NASA’s sole means of sending commands to the distant space probe, launched 44 years ago, is being restored on Friday.
By Shannon Stirone
Feb. 12, 2021
In the nearly 44 years since NASA launched Voyager 2, the spacecraft has gone beyond the frontiers of human exploration by visiting Uranus, Neptune and, eventually, interstellar space.
Last March, the agency was compelled to shut down its only means of reaching 12 billion miles across the heavens to this robotic trailblazer. On Friday, Earth’s haunting silence will come to an end as NASA switches that communications channel back on, restoring humanity’s ability to say hello to its distant explorer.
Because of the direction in which it is flying out of the solar system, Voyager 2 can only receive commands from Earth via one antenna in the entire world. It’s called DSS 43 and it is in Canberra, Australia. It is part of the Deep Space Network, or DSN, which along with stations in California and Spain, is how NASA and allied space agencies stay in touch with the armada of robotic spacecraft exploring everything from the sun’s corona to the regions of the Kuiper belt beyond the orbit of Pluto. (Voyager 2’s twin, Voyager 1, is able to communicate with the other two stations.)

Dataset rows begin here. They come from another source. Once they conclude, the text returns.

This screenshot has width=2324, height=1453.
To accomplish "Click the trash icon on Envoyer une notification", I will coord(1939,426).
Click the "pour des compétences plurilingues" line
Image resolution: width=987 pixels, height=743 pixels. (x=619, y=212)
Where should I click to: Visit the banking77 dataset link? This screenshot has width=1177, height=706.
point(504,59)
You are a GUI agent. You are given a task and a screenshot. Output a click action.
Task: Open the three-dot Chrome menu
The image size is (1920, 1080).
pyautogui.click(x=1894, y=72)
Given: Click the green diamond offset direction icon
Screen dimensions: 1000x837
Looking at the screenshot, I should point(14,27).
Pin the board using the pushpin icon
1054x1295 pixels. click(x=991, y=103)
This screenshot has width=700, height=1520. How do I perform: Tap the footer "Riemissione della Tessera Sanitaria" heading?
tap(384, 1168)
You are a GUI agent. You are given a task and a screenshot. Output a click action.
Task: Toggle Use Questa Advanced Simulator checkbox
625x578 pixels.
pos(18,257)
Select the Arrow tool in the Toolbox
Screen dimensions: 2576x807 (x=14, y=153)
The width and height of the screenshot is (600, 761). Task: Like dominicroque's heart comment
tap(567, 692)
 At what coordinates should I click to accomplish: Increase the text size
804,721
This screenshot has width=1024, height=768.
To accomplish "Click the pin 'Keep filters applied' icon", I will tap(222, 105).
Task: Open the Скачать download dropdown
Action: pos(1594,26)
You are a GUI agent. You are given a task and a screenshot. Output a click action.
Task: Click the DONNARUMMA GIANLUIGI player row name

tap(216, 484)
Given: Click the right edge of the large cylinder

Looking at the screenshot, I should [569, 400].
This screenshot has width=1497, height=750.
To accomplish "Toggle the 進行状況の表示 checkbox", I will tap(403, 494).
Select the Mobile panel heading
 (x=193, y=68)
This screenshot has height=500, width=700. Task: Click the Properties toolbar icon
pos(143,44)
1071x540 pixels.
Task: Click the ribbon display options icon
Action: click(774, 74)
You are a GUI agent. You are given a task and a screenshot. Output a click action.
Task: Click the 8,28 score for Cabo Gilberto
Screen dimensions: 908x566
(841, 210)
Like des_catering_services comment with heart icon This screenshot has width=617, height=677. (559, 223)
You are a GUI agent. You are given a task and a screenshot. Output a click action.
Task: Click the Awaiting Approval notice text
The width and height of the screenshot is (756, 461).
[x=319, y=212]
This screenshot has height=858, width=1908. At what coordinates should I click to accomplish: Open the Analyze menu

DSS 43 is a 70-meter dish that has been operating since 1973. It was long overdue for upgrades, especially with new robotic missions headed to Mars this year and even more preparing to launch to study other worlds in the months and years to come. So last year, the dish was switched off and dismantled, even though the shutdown posed considerable risk to the geriatric Voyager 2 probe.